Using one of the fastest supercomputers on earth (Blue Waters at the University of Illinois), the team performed a - as Good News Network put it - “deep-learning” analysis on terrain images from across great areas of west Africa. Not only could they detect and count trees previous satellites had failed to see, but they could also commence estimating the carbon-storing potential of those trees as well.
Earlier, much of the world’s attempt to assess a big number of trees has focused on well-forested sections. To get a fuller picture, the NASA team desired to focus on isolated trees in semi-arid and drylands in west Africa.
“These dry areas are white on maps—they are basically masked out because normal satellites just don’t see the trees. They see a forest, but if the tree is isolated, they can’t see it. Now we’re on the way to filling these white spots on the maps.

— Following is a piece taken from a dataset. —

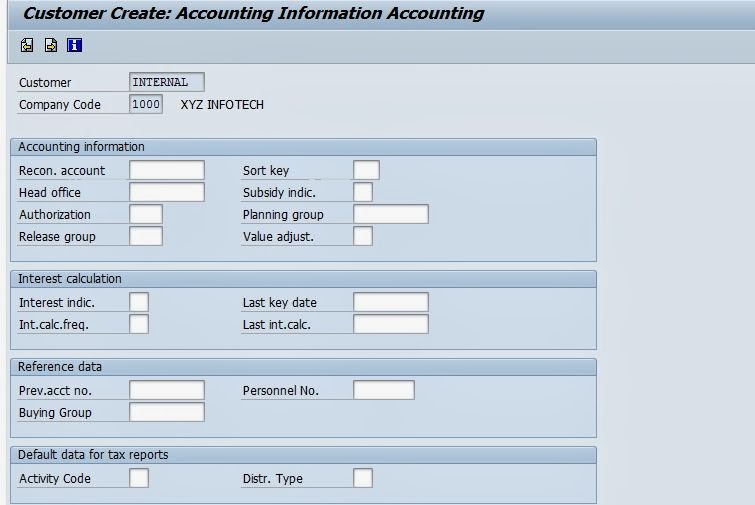This screenshot has height=505, width=755.
Task: Click the Interest indic. field
Action: pos(139,302)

And that’s quite exciting,” says Martin Brandt, lead author and assistant professor of geography at the University of Copenhagen, in a statement.
To train the machine-learning algorithms, Brandt personally marked nearly 90 000 trees stretching over different terrain. By doing so the software gets different shapes and shadows to learn the difference. The team has also trained the algorithms to identify both individual and small clusters of trees in different types of terrain. A job that may have taken a trained eye several years to complete only took a few weeks for artificial intelligence with the right training in place.
From this point forward, with assessments like this, conservationists will have an easier time tracking deforestation around the world. The data from up above will be compared to older data. This way scientists can assess whether conservation efforts are working or not.
Lastly, by improving the ability of scientists and researchers to count trees where they couldn’t count before, and to appraise the carbon storage of those trees, climate scientists have the help they need to make global measurements of carbon storage in the future. In a world where storing our excess carbon is becoming more crucial, this will be a vital tool.